Welche Snacks kann man einem Babysitter wirklich bedenkenlos überlassen?
Echtes, richtiges Essen. Ich schneide Erdbeeren, Bananen und Käsesticks in Stücke, packe alles in eine sehr auffällige Dose ganz vorne in den Kühlschrank und klebe einen Post-it mit der Aufschrift „MAYAS ESSEN“ darauf. Legt keine Quetschies oder fertige „Kleinkind-Snacks“ bereit. Die Sitter werden sie einfach rausrücken, um sich Ruhe zu erkaufen, und plötzlich hat euer Kind vor dem Schlafengehen 30 Gramm versteckten Zucker intus.

Ist Fruchtsaft wirklich so schlecht für Babys?
Laut Dr. Miller: ja. Das hat mich völlig aus den Socken gehauen, weil ich als Kind selbst literweise Apfelsaft getrunken habe. Aber anscheinend spült Saft, wenn die Ballaststoffe der eigentlichen Frucht fehlen, den Zucker direkt in ihre kleinen Blutbahnen. Das verursacht massive Energiespitzen (daher mein auf dem Teppich vibrierendes Baby) und dann fürchterliche Einbrüche. Bei uns gibt es jetzt strikt nur noch Wasser oder Muttermilch/Pre-Nahrung.

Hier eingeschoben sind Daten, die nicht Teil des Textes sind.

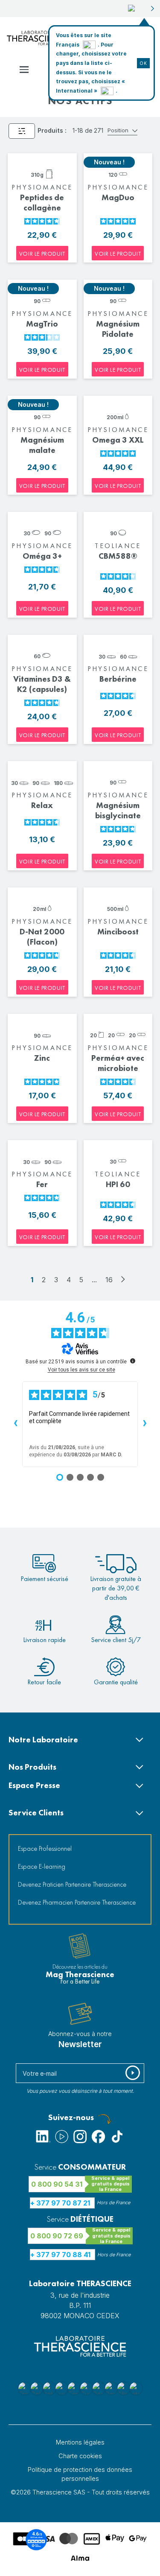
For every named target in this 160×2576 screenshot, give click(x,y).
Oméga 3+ (42, 556)
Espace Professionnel (45, 1848)
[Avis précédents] (15, 1424)
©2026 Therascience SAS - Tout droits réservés (80, 2492)
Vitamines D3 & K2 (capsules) (42, 684)
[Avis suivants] (145, 1424)
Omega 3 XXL (118, 440)
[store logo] (38, 38)
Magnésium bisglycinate (118, 810)
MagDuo (118, 197)
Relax (42, 805)
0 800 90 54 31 (56, 2184)
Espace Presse (34, 1785)
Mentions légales (80, 2442)
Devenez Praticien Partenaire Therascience (72, 1884)
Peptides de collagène (42, 202)
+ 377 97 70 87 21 (60, 2203)
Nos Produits (32, 1767)
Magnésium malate (42, 445)
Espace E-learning (41, 1866)
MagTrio (42, 323)
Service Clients (36, 1812)
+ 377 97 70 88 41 (60, 2254)
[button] (141, 8)
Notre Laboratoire (43, 1739)
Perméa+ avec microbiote (117, 1063)
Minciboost (118, 931)
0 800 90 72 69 (56, 2236)
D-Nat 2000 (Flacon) (42, 936)
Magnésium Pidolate (118, 328)
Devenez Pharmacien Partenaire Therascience (77, 1902)
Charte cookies (80, 2455)
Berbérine (118, 679)
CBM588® (118, 556)
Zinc (42, 1058)
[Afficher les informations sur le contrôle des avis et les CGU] (132, 1360)
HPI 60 (118, 1184)
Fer (42, 1184)
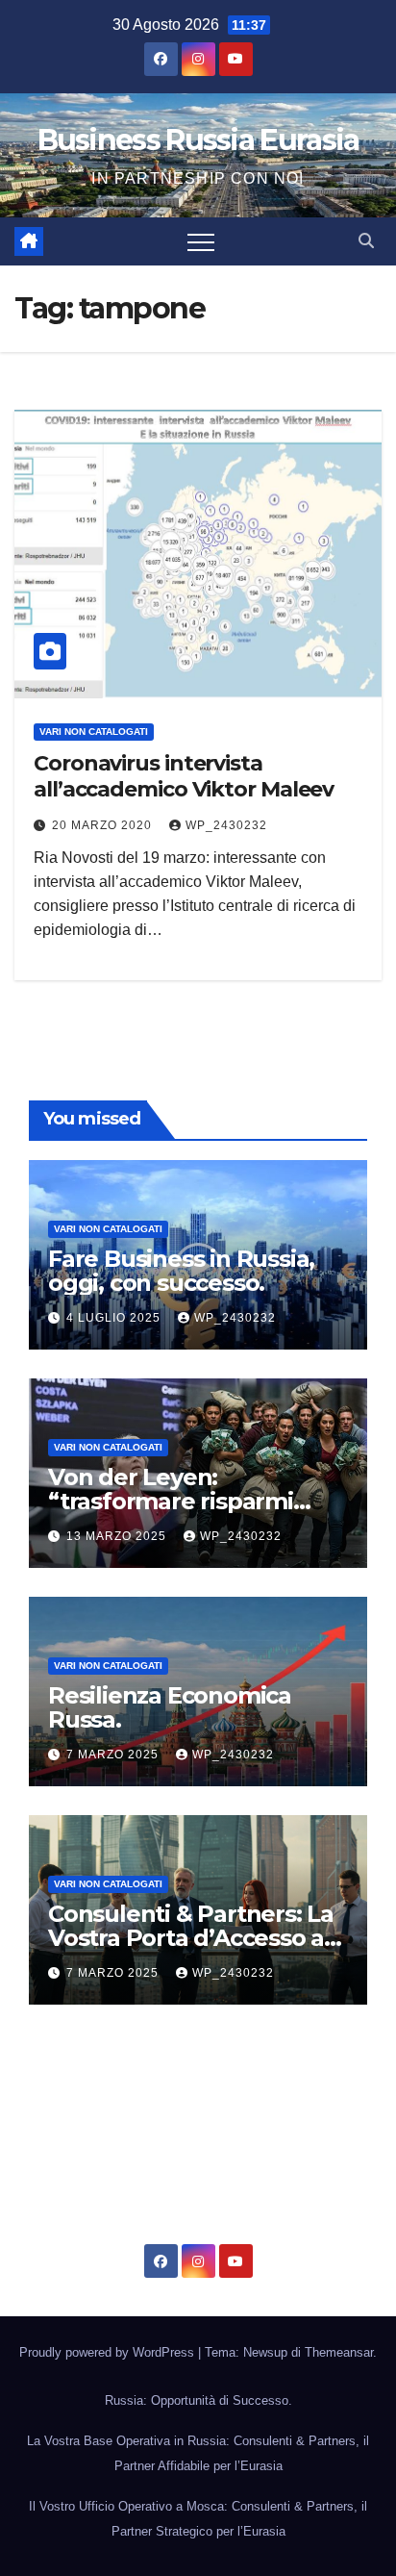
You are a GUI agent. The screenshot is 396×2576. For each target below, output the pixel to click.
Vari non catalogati (93, 731)
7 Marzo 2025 (114, 1754)
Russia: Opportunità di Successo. (198, 2400)
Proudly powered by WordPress (108, 2352)
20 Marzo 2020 (104, 825)
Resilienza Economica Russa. (169, 1707)
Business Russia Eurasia (198, 140)
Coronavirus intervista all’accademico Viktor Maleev (184, 775)
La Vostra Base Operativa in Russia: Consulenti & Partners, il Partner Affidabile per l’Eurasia (198, 2453)
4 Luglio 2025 (115, 1318)
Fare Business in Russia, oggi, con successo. (181, 1271)
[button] (366, 241)
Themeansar (339, 2352)
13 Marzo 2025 (118, 1536)
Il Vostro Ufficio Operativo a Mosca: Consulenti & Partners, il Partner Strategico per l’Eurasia (198, 2518)
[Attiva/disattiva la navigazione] (201, 241)
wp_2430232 (226, 825)
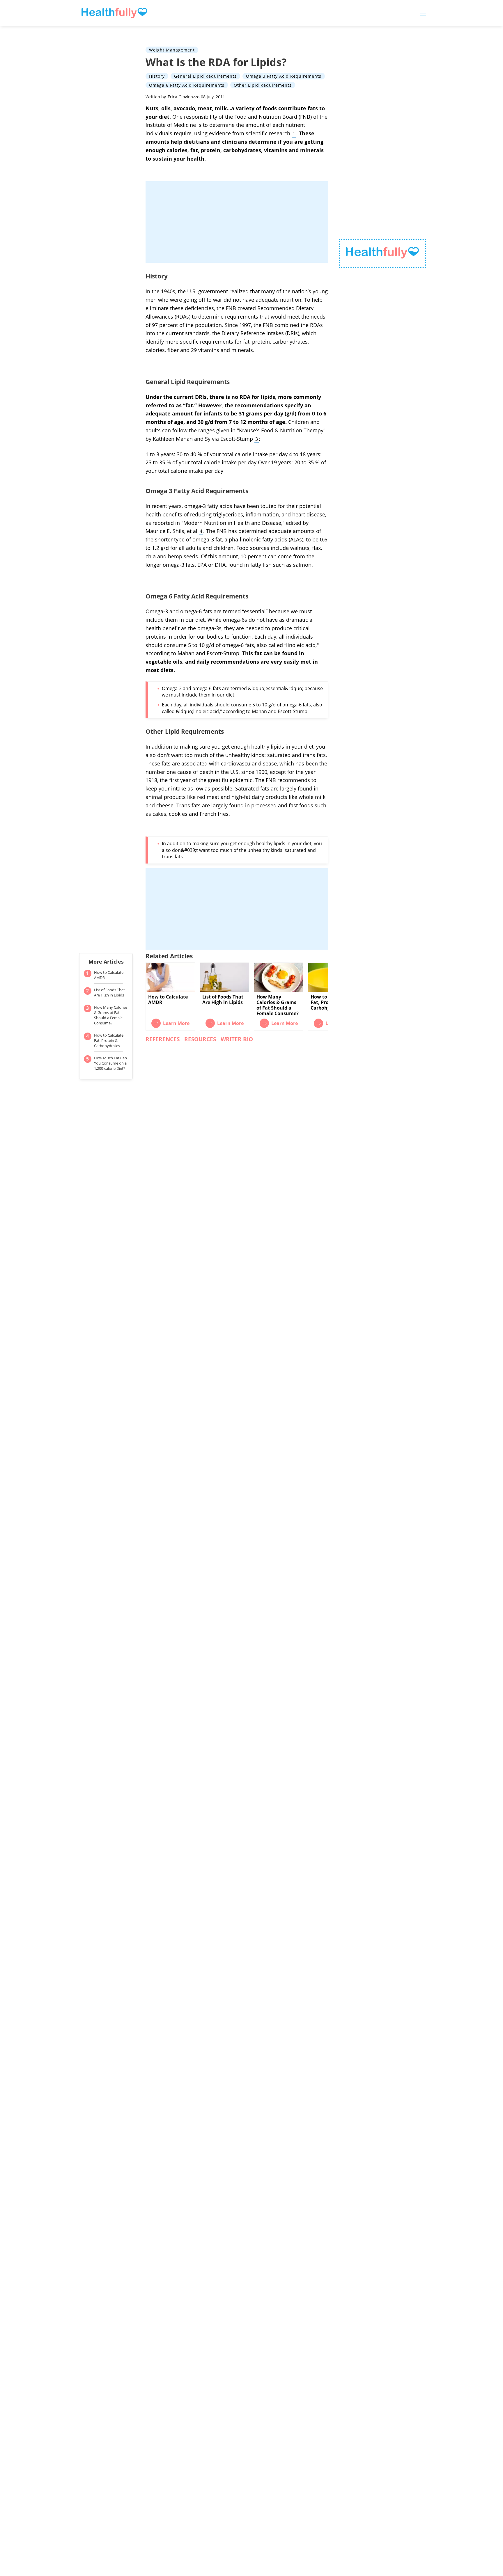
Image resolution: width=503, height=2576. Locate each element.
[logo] (382, 253)
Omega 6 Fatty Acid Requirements (186, 85)
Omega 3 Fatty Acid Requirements (283, 76)
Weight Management (172, 50)
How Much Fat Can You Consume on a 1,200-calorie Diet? (110, 1063)
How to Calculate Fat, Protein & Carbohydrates (108, 1040)
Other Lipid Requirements (263, 85)
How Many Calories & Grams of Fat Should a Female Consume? (110, 1015)
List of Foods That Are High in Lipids (109, 992)
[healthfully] (114, 13)
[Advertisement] (237, 222)
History (157, 76)
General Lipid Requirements (205, 76)
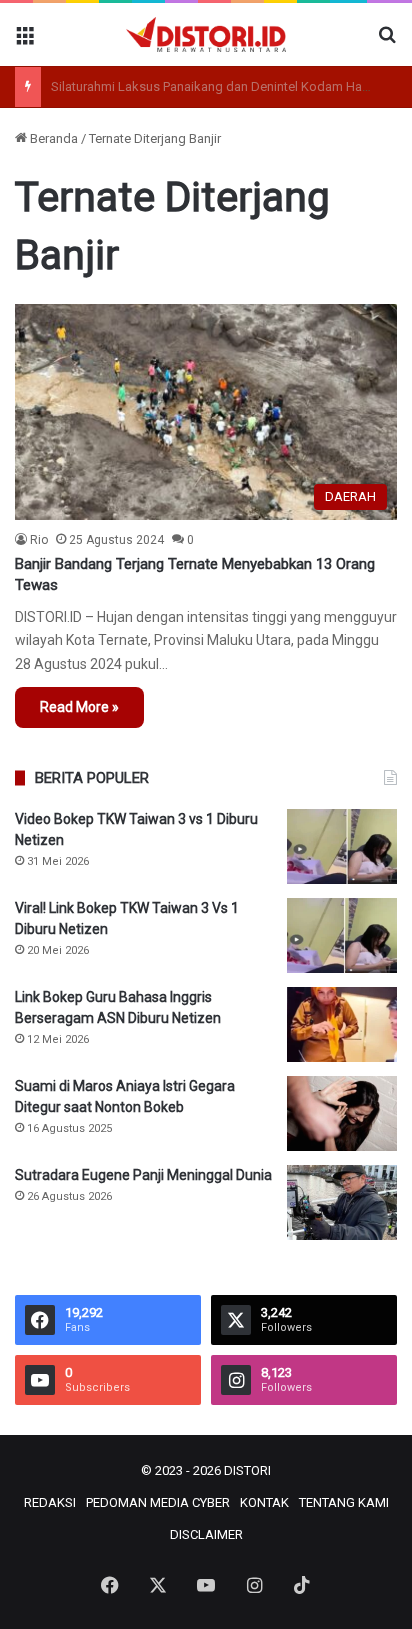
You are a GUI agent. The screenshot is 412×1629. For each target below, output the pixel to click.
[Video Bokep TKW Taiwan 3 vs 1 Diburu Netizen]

Sollte ich den Babysitter für einen Probelauf bezahlen?
Verdammt ja. Bezahlt Leute immer für ihre Zeit. Selbst wenn ihr nur im Nebenzimmer sitzt und einen Podcast hört, während sie mit eurem Kind Bausteine stapeln – sie arbeiten. Zahlt ihnen ihren vollen Stundenlohn.

Was ist, wenn der Babysitter meine Regeln zum sicheren Babyschlaf ignoriert?
Feuert sie. Das meine ich todernst. Wenn ich nach Hause komme und eine Decke im Kinderbettchen sehe oder herausfinde, dass sie das Baby in der Wippe haben schlafen lassen, weil „sie so friedlich aussah“, kommen sie nie wieder in mein Haus. Schlafsicherheit ist die einzige Sache, bei der ich absolut keine Kompromisse mache. Das Risiko des plötzlichen Kindstods (SIDS) ist einfach zu erschreckend, um aus Höflichkeit wegzusehen.